The Milk Dud comes to life at a Milk Dud factory.  Its relationship to the tree is a unique one.  On May 14, 1948, two weekend lovers were camping a few miles off the road on Lake Superior’s coast.  Among their camp foods were frankfurters, peanuts, baked beans, dried fruit, and Milk Duds.  Unfortunately after an early dinner under a young tree, the couple noticed a squirrel scurrying by.  With the couple’s peanut supply exhausted, the couple began offering Milk Duds to the squirrel.  The squirrel acquiesced, preferring the nuts.  Tragically, on the third Milk Dud, giving in to all the years of erosion, the ground gave way under the squirrel sending it to its demise and trapping the couple on the island under the tree. 

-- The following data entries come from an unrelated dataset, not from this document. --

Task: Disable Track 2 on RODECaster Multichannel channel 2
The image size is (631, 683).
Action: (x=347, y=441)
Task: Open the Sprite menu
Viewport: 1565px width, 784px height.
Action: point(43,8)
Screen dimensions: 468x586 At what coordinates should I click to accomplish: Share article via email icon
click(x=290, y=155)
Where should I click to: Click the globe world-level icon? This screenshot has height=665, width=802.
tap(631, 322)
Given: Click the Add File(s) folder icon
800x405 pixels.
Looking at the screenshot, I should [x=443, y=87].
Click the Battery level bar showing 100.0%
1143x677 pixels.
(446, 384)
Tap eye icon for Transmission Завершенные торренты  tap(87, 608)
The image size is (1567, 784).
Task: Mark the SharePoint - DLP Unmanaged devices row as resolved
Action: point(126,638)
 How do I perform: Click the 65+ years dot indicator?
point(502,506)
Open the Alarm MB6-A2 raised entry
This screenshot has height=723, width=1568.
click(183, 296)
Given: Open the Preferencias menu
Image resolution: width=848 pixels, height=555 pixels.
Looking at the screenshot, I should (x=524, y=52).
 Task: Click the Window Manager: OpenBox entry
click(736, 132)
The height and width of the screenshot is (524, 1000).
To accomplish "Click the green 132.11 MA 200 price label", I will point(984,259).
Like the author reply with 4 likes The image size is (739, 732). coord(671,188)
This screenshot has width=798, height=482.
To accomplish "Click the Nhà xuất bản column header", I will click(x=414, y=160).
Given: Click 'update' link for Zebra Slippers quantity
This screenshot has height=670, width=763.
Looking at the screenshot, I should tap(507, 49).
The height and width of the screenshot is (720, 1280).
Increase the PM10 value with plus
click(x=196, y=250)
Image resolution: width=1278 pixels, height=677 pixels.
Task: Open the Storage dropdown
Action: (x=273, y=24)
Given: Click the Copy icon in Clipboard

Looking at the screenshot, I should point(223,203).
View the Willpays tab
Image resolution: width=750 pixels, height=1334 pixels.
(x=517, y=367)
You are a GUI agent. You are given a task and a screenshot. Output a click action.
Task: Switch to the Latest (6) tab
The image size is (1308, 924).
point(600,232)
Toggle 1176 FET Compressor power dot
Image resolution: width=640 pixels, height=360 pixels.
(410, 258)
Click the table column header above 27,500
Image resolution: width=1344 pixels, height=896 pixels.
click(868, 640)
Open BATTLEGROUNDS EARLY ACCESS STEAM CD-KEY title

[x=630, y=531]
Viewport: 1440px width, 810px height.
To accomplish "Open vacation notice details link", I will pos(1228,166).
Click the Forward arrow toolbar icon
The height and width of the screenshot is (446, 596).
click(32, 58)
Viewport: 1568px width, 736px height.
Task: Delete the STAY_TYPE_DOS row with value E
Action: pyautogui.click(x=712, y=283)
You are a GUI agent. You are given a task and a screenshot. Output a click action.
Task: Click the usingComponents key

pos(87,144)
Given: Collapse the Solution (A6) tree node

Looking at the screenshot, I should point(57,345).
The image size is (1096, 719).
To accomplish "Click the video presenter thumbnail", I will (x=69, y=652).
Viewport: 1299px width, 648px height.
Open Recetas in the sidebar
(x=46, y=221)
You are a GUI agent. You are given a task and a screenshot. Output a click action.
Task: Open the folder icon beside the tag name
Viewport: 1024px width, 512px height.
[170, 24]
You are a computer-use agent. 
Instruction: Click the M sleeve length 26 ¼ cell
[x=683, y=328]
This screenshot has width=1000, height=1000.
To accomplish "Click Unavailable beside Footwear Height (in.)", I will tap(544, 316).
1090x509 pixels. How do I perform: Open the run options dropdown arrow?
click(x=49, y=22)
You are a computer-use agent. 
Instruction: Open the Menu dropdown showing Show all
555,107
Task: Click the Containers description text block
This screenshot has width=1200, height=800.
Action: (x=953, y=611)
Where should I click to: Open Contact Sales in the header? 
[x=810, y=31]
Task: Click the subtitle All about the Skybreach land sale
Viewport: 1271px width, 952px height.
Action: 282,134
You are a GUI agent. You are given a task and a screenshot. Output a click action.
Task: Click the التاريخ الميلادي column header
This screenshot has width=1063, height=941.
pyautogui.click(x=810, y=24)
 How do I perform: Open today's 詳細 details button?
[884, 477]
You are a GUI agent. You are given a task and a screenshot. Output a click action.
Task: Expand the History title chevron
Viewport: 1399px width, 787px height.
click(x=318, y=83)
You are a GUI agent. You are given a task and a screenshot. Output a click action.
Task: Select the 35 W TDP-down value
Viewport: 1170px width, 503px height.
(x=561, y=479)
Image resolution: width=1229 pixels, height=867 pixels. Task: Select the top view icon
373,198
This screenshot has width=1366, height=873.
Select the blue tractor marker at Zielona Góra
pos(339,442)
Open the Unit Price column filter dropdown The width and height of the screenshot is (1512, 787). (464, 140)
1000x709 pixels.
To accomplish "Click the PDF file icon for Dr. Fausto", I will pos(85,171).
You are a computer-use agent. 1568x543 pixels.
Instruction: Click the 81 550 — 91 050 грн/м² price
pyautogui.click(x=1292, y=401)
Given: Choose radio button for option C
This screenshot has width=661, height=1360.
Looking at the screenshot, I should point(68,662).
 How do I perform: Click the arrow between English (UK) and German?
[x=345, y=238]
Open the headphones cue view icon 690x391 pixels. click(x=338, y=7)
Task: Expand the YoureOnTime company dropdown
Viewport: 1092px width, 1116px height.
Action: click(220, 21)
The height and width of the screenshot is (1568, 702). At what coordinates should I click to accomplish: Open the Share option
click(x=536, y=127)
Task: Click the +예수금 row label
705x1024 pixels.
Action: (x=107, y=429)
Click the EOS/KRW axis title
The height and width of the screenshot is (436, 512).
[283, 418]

The Cherubim took the Milk Dud couple to heaven in 1948 after the man and woman attempted unsuccessfully to climb down the sides of the cliff.  The Cherubim went to work again in June of 2006 when a woman named Juanita Richardson was pushed off the cliff by her husband.  The Cherubim wait eagerly for other hikers and campers.

Guy de Maupassant

Guy de Maupassant never made it to Michigan.  But in his later years while penning Notre Cœur he dreamt of a place so elusively quiet as this rock and this tree.  He eventually went mad, and the same Cherubim took him to heaven in 1893.

2 Comments leave one →
  1. March 21, 2011 3:46 pm

    I really like the way you framed this assignment–it reminds me of a short film called Das Rad (The Rocks), have you seen it? If you have the time to watch it, let me know what you think!

    • March 21, 2011 10:11 pm

      Thanks March. I had not seen that. Such a fitting comment on how temporal we are. I think the rocks in this film are Time in my story.